Data in this exercise:
######

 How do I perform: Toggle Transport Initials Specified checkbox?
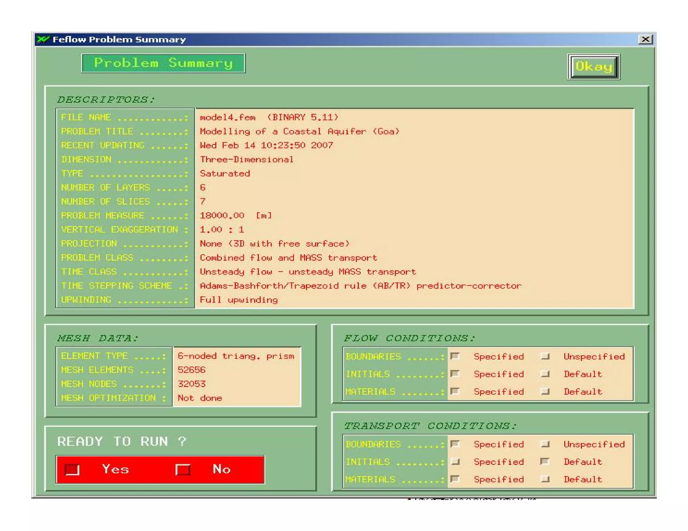pos(455,462)
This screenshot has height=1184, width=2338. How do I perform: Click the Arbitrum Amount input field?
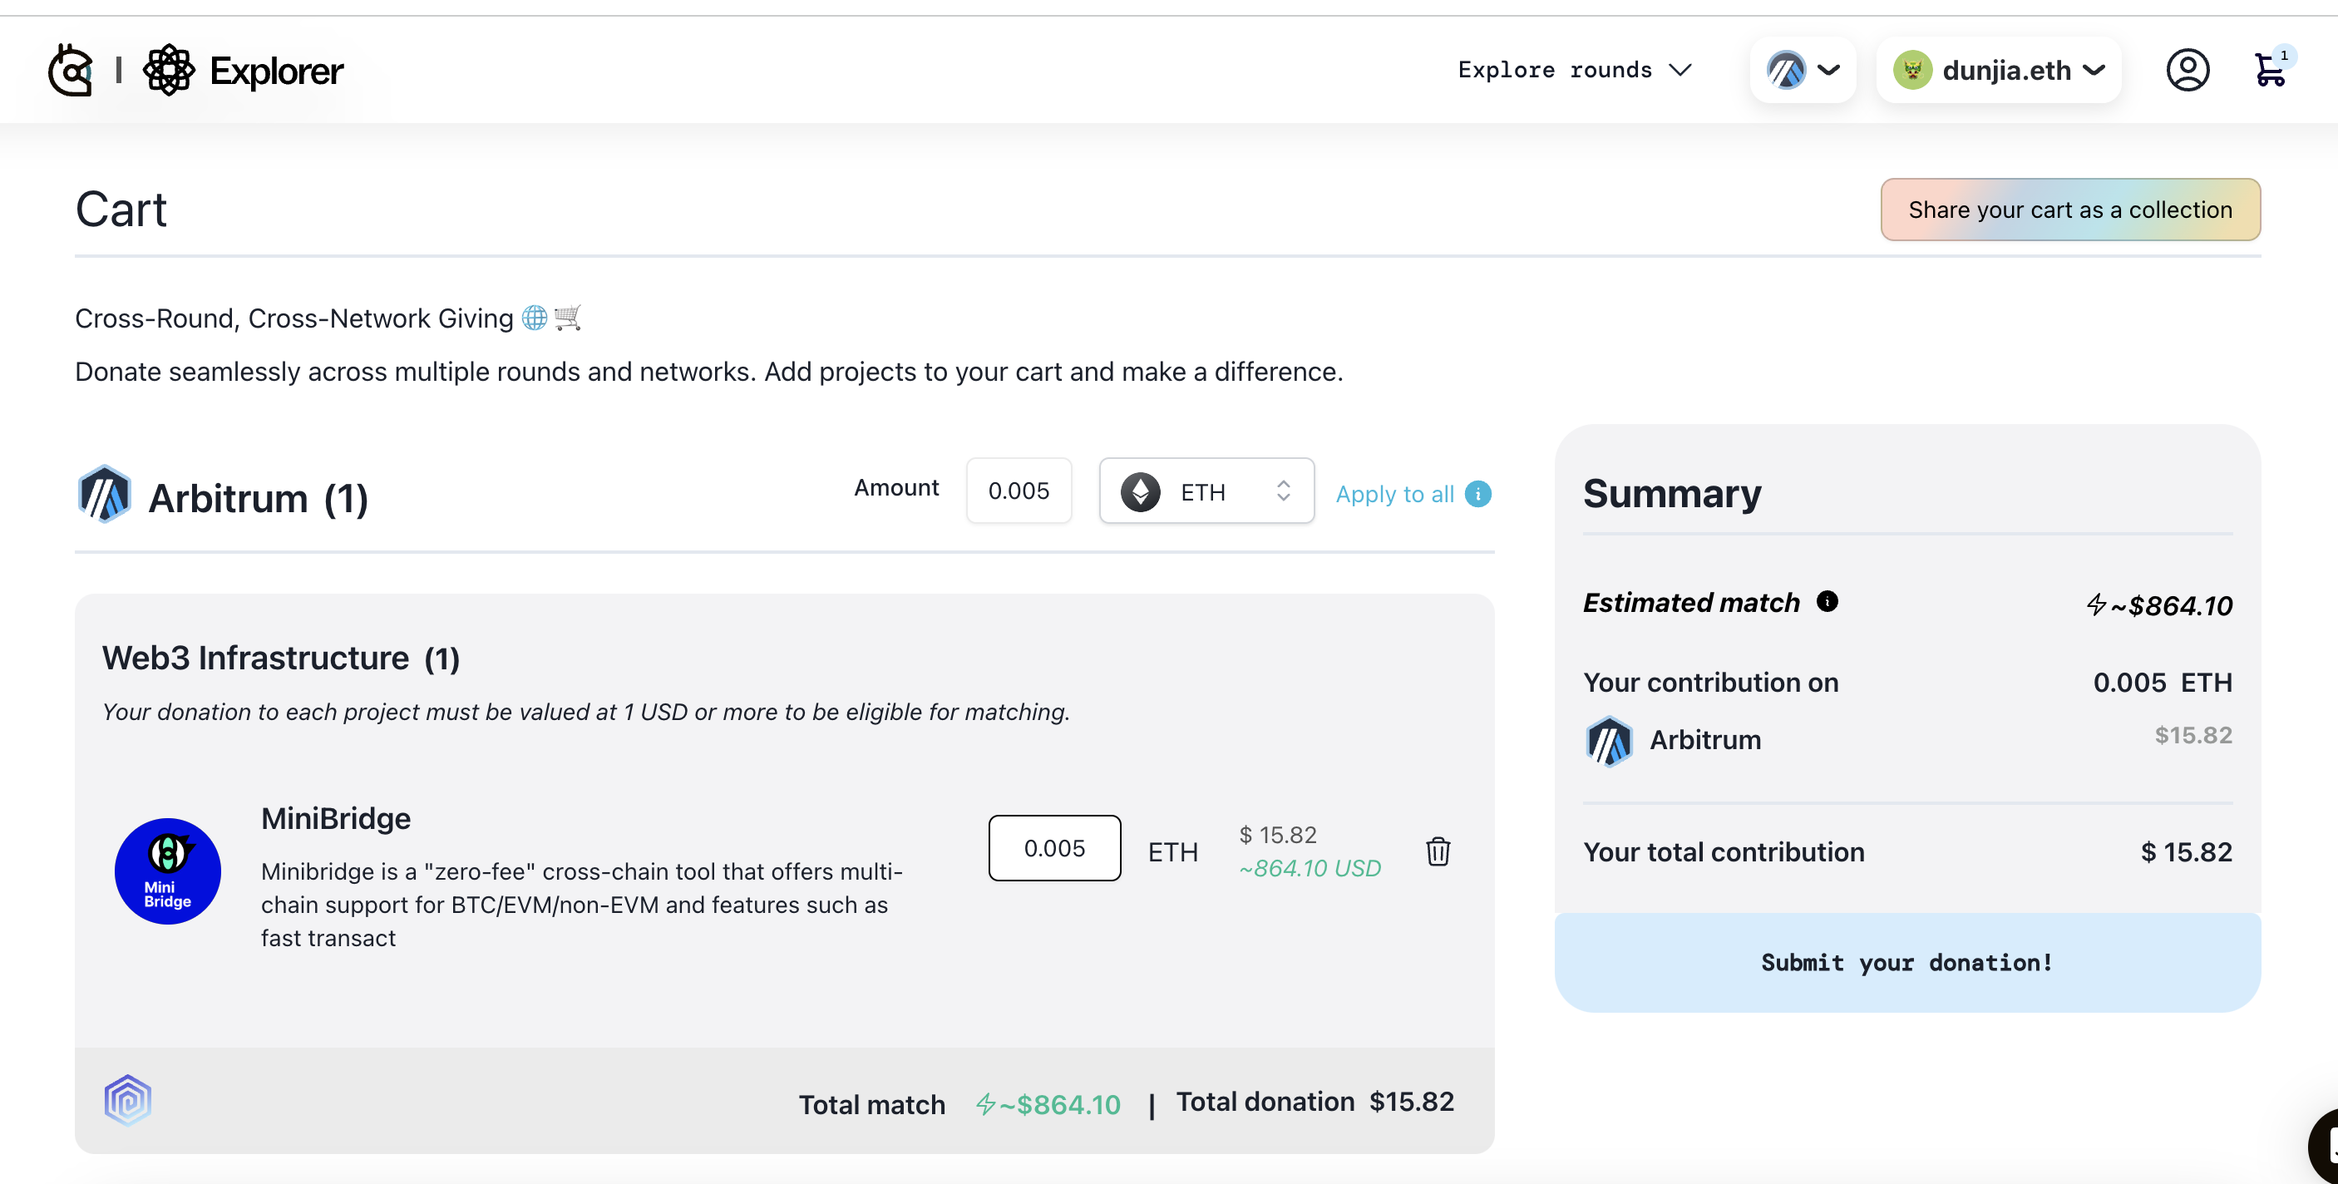(x=1018, y=491)
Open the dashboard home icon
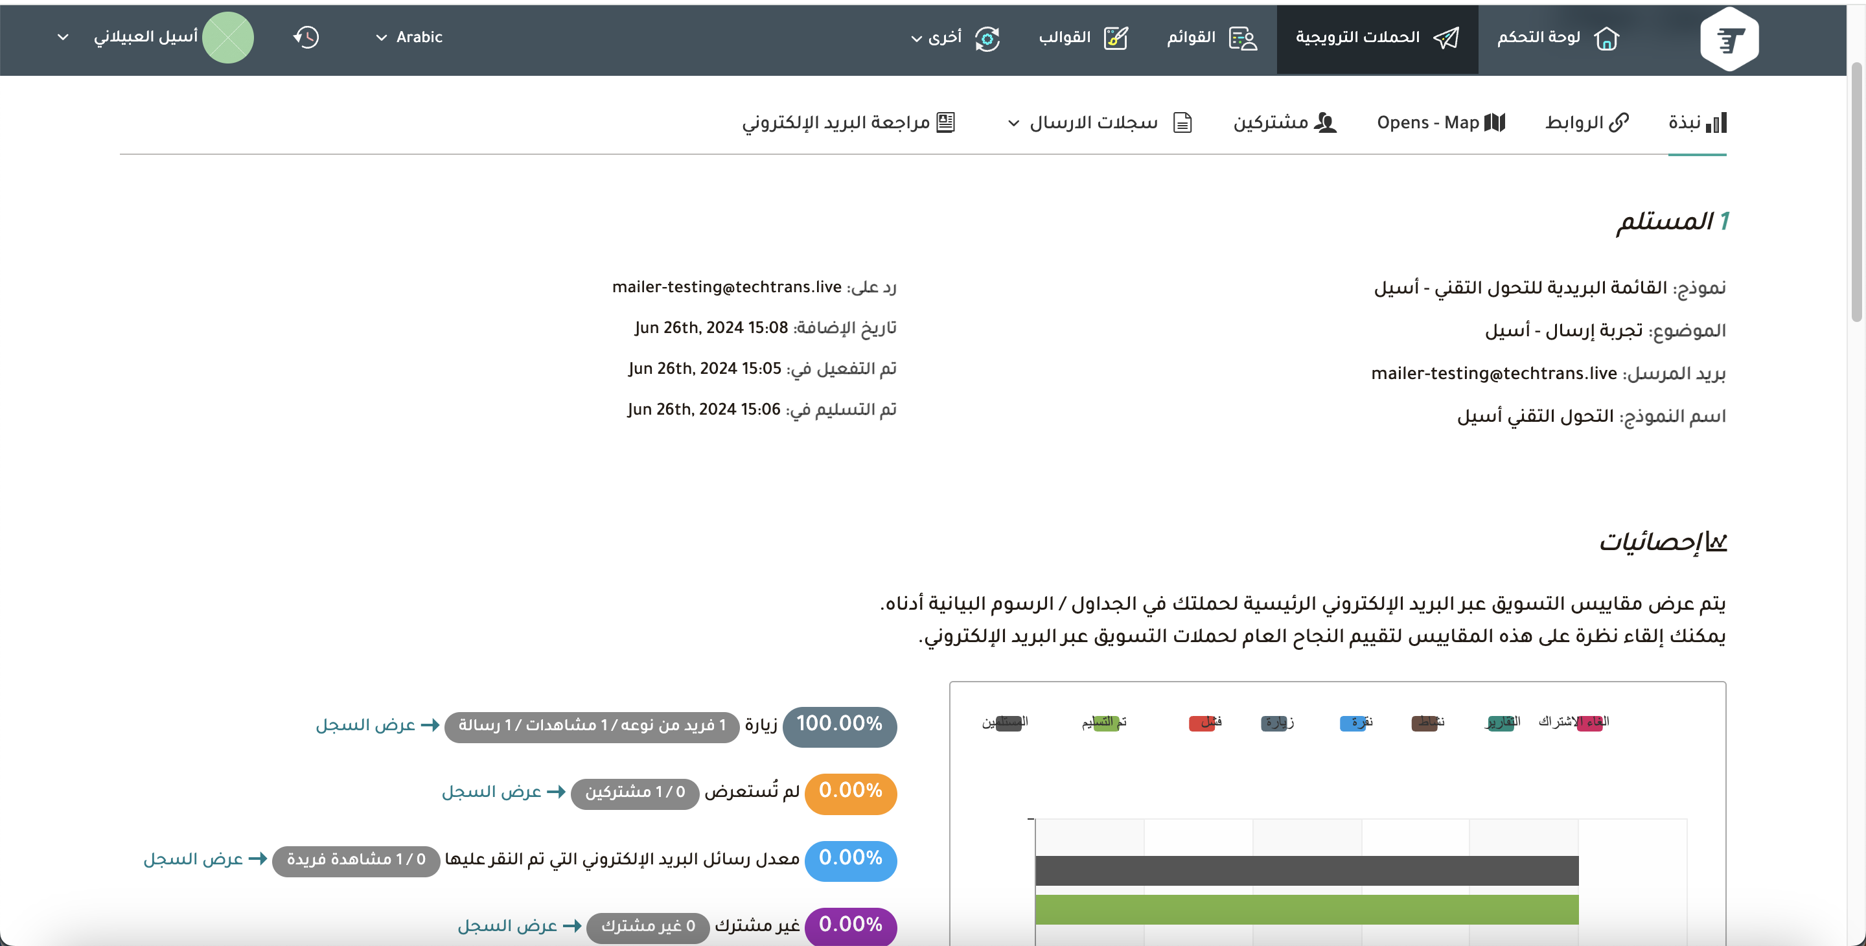Viewport: 1866px width, 946px height. pos(1606,38)
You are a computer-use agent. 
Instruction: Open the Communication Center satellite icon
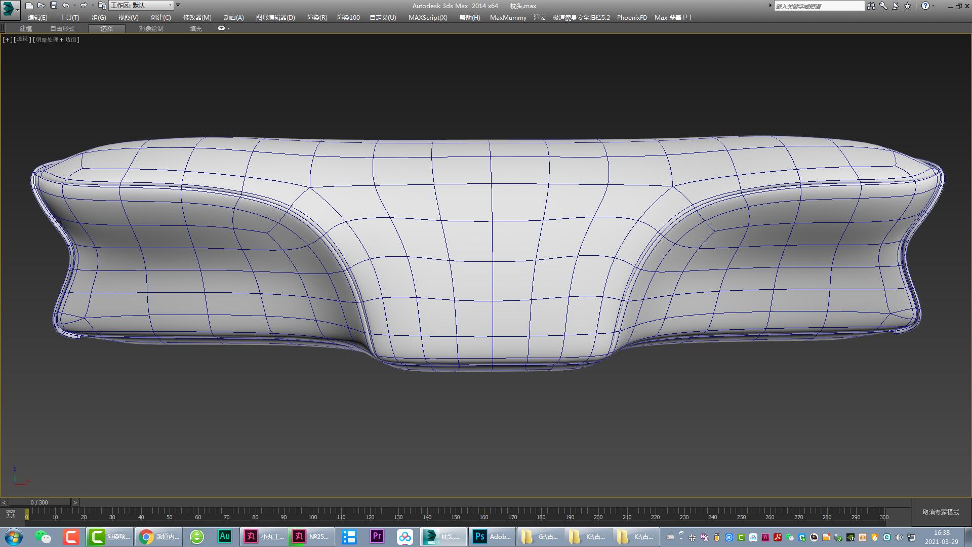point(896,6)
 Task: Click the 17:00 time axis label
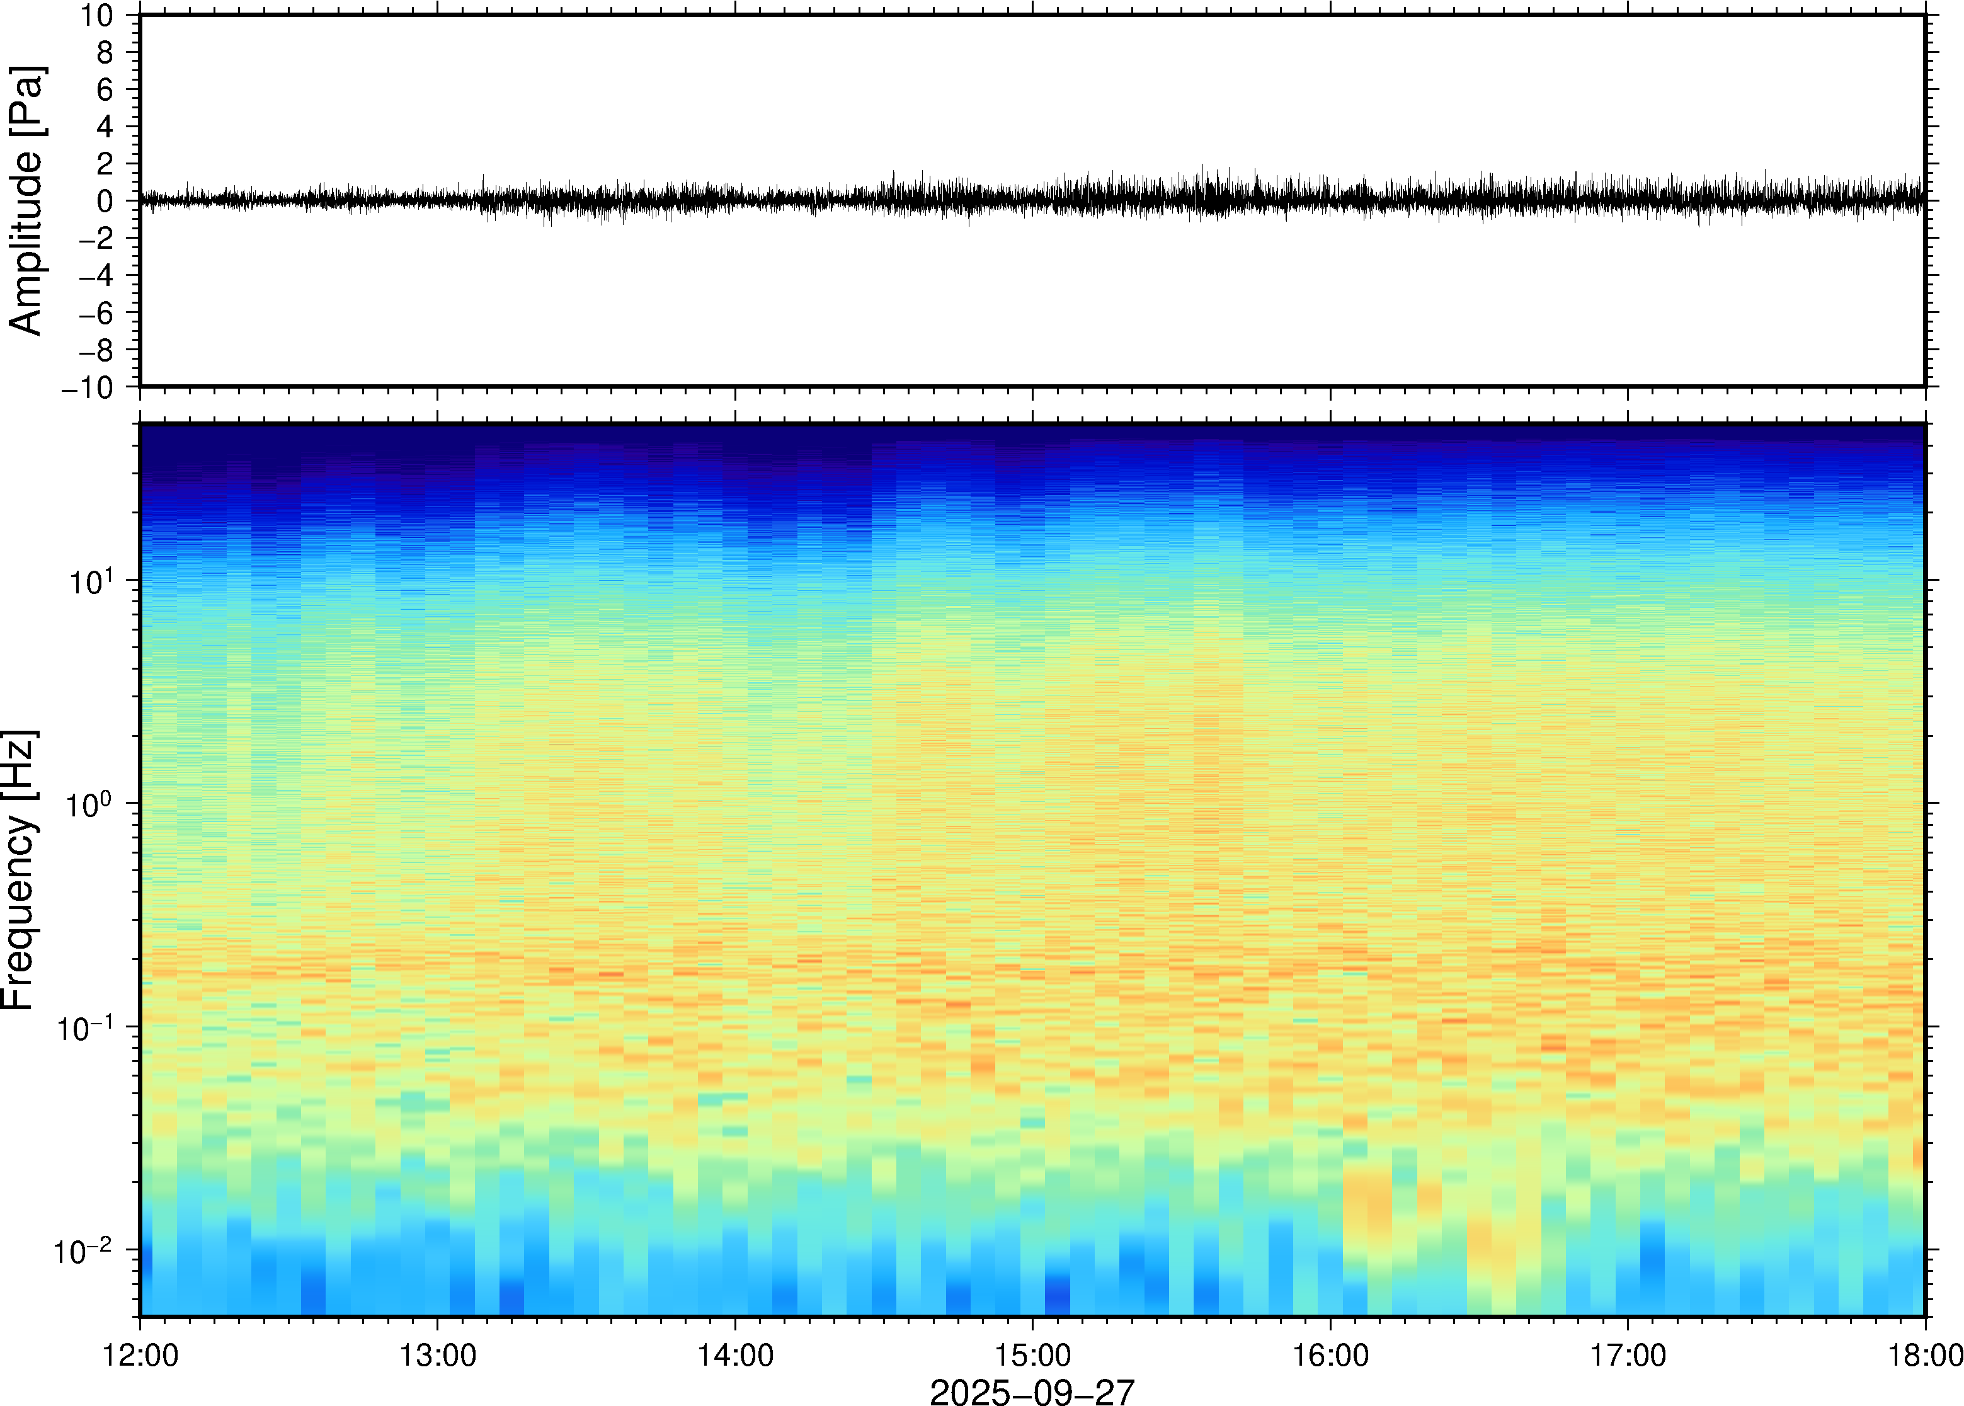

######

Activity: What is needed is an exact copy of the data, without any pictures.

Task output:
 How do I perform: Toggle Transport Initials Specified checkbox?
pos(455,462)
This screenshot has height=1184, width=2338. How do I perform: Click the Arbitrum Amount input field?
(x=1018, y=491)
Open the dashboard home icon
Viewport: 1866px width, 946px height. pos(1606,38)
You are a computer-use agent. 
Instruction: Open the Communication Center satellite icon
point(896,6)
 Task: Click the 17:00 time axis label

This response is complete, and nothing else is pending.